PARAMEDIC Trial: A pragmatic, cluster randomized controlled trial conducted using
91 ambulance stations in four UK National Health Service (NHS) Ambulance
Services with 4471 patients found no difference in 30-day survival between
mechanical and manual chest compression (6% vs. 7%, adjusted OR 0.86; 95% CI
0.64–1.15). The proportion of patients achieving any ROSC (OR 1.02, 95% CI 0.89–
1.16) and sustained ROSC to transfer of care at the receiving hospital (OR 0.97, 95%
CI 0.83–1.14) was similar in the two groups, as was survival at 3 months (OR 0.89,
95% CI 0.69–1.15). The number of patients with a favorable neurological outcome at
3 months was lower in the mechanical compression group than in the control group
(OR 0.77, 95% CI 0.59–1.02).
LINC Trial: A multi-center, randomized controlled trial conducted in 6 advanced life
support emergency medical systems in Sweden, the Netherlands, and the United
Kingdom enrolling 2589 patients found no significant difference in 4-hour survival
between the mechanical CPR group and the manual CPR group (23.6% vs 23.7%,
risk difference [RD] −0.05%; 95% CI, –3.3% to 3.2%). There was also no significant
difference in the proportion of patients who arrived at the emergency department
with a palpable pulse (RD 0.46%, 95% CI -3.0% to 3.9%), no significant difference in
the proportion of patients surviving to ICU discharge with a good neurologic
outcome (RD 1.18%, 95% CI -0.8% to 3.1%) or surviving to hospital discharge with
a good neurologic outcome (RD 0.55%, 95% CI -1.5% TO 12.6%), and no significant
difference in the proportion of patients with 1-month (RD 0.78%, 95% CI -1.3% to
2.8%) or 6-month (RD 0.86%, 95% CI -1.2% to 3.0%) survival with a good
neurologic outcome.
These findings are further supported by the results of a systematic review and metaanalysis
of 24 studies which found no significant difference in ROSC (OR: 0.90; 95%
CI 0.79 to 1.03; P = .13; I2 = 88%), 24-hour survival (OR: 0.77; 95% CI 0.49 to 1.20; P
= .24; I2 = 88%), survival to discharge (OR: 1.12; 95% CI 0.89 to 1.40; P = .34; I2 =
80%), or survival beyond 30 days (OR: 1.05; 95% CI 0.84 to 1.32; P = .65; I2 = 0%).
Patients undergoing manual compression demonstrated significantly higher rates of
a favorable neurological outcome when compared to mechanical compression (OR:
3
1.41; 95% CI 1.07 to 1.84; P = .01; I2 = 84%).
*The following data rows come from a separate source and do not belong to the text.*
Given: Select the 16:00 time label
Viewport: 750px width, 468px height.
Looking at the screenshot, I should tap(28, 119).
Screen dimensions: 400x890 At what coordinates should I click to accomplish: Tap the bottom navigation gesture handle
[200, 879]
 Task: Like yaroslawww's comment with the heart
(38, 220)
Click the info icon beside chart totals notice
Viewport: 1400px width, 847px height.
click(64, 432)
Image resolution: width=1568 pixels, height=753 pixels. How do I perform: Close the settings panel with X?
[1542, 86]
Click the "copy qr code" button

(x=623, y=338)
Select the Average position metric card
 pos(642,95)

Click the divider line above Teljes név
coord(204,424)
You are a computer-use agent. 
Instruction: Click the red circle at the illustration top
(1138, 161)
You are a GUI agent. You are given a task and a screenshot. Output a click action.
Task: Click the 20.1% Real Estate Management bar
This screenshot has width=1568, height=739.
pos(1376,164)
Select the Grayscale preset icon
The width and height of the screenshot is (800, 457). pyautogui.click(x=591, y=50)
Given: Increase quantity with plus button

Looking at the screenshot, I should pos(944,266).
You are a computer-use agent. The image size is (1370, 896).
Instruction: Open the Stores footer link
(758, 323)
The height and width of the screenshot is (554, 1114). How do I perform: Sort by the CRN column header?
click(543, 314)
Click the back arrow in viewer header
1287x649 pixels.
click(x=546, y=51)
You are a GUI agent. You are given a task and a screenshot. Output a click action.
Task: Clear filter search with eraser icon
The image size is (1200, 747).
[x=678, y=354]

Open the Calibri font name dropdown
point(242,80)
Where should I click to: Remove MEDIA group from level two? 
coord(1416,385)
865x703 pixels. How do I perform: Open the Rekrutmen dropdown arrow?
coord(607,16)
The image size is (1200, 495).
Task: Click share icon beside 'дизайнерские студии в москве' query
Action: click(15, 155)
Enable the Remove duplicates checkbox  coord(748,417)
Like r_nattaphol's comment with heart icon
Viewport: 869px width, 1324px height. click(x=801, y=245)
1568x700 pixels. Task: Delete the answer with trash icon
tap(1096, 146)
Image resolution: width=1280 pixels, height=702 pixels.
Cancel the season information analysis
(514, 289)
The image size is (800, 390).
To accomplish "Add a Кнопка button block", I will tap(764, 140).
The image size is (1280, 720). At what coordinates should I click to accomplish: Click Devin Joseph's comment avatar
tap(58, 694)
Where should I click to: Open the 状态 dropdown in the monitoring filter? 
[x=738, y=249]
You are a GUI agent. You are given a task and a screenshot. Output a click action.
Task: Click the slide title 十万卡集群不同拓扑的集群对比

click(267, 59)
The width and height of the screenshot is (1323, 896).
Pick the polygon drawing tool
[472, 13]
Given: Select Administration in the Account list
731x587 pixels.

This meta-analysis was limited by a
high degree of heterogeneity between study results, but also by the inclusion of
studies of very disparate methodology, including randomized controlled trials, a
prospective non-randomized trial, cohort studies, and case-control studies.
These data suggest that mechanical compression devices offer no short-term
survival benefit in patients with OHCA, with a strong suggestion that they may
worsen long-term functional outcomes. While there may be some circumstances in
which mechanical compression devices may offer benefit—including intra-arrest
transport, patients requiring extra-corporeal membrane oxygenation (ECMO), and
limited personnel precluding performance of manual compression—routine
prehospital use is not ideal and these devices should not be applied doing so will
result in prolonged time off the chest or suboptimal compressions.